··· Information

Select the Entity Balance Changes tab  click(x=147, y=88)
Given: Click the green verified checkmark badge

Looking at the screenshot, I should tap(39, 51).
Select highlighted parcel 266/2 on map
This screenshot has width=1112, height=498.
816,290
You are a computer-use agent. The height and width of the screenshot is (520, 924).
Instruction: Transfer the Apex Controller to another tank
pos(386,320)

······
··· Information

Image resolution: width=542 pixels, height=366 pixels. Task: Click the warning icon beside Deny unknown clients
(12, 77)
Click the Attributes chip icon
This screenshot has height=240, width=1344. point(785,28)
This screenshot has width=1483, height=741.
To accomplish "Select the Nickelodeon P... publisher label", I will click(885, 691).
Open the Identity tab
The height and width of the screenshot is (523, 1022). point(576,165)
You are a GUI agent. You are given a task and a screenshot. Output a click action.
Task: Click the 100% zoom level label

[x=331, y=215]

······

§ What to produce
Show a copy of each line from the records above in which the string "agent" occurs.

§ Answer for the task
You are a computer-use agent. The height and width of the screenshot is (520, 924).
You are a GUI agent. You are given a task and a screenshot. Output a click action.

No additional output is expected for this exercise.